KRISHNA, MYTHE ET SCIENCE VEDIQUE



Pour certains individus, un récit comme celui du Mahabharata n’est qu’un conte imaginaire. C’est ce que pensait, par exemple, Gaston Courtillier, lequel disait que ce récit n’est que la mise en œuvre de légendes locales à des fins d’éducation brahmanique. Mais, comme le note Michel Coquet, on aurait tort de n’y voir qu’un grand mythe, car il recèle un fond historique encore inexploité.
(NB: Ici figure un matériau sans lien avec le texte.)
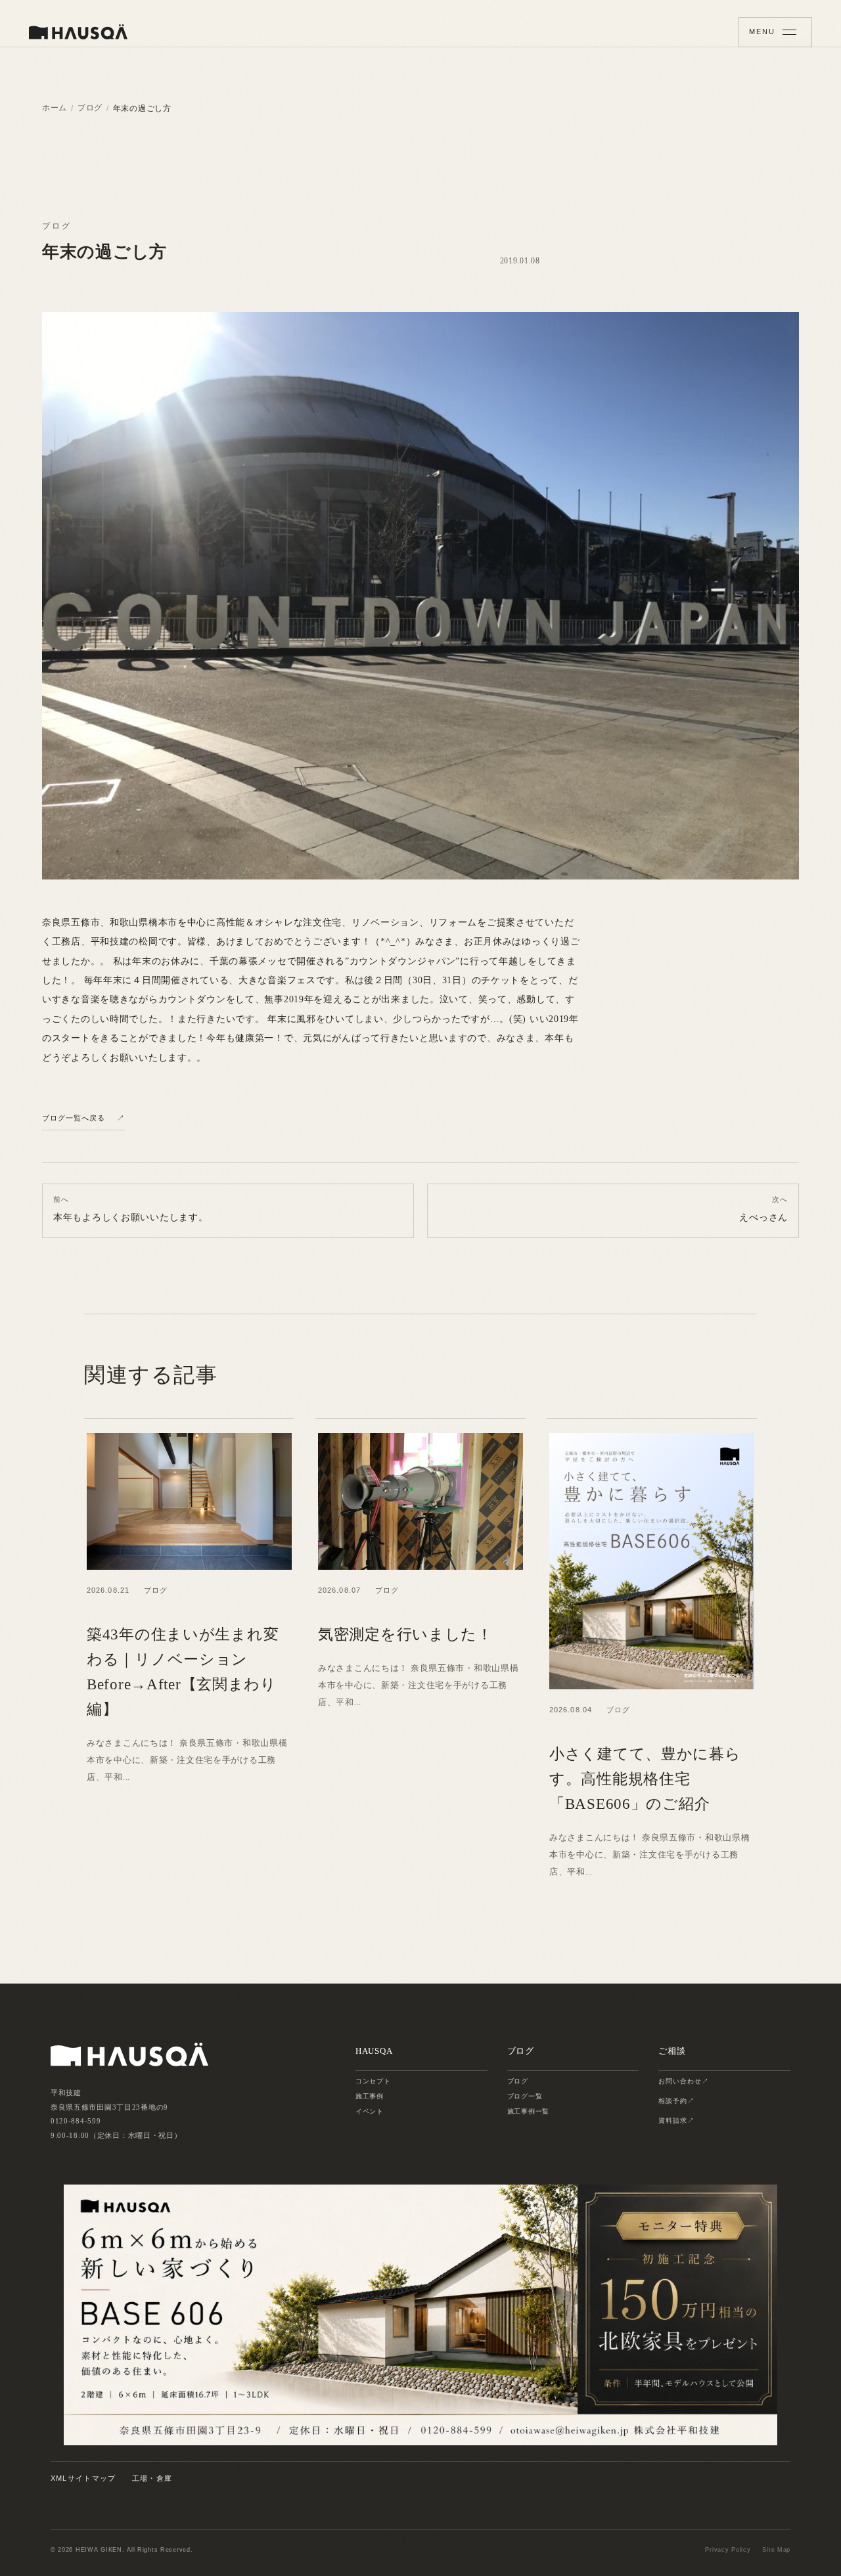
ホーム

Il précise qu’aux yeux des prêtres brahmanes ou des moines ‘‘renonçants’’, « l’aspect historique et chronologique des événements humains n’a jamais été considéré comme une valeur essentielle, l’espace et surtout le temps étant des expressions du monde et donc sujets à la limitation et à l’illusion », ce qui compte pour le sage étant « sa capacité à comprendre le monde de l’Esprit et des causes, non celui des effets qui intéressent tant les savants occidentaux ». L’aspect historique, sans avoir été négligé, a simplement été utilisé comme support d’un fond mystique, allégorique et ésotérique. Ce fait se retrouve largement exprimé dans la grande épopée (Maha-kavya) du Mahabharata, épopée écrite par le rishi Vedavyasa, le plus grand historien des temps védiques.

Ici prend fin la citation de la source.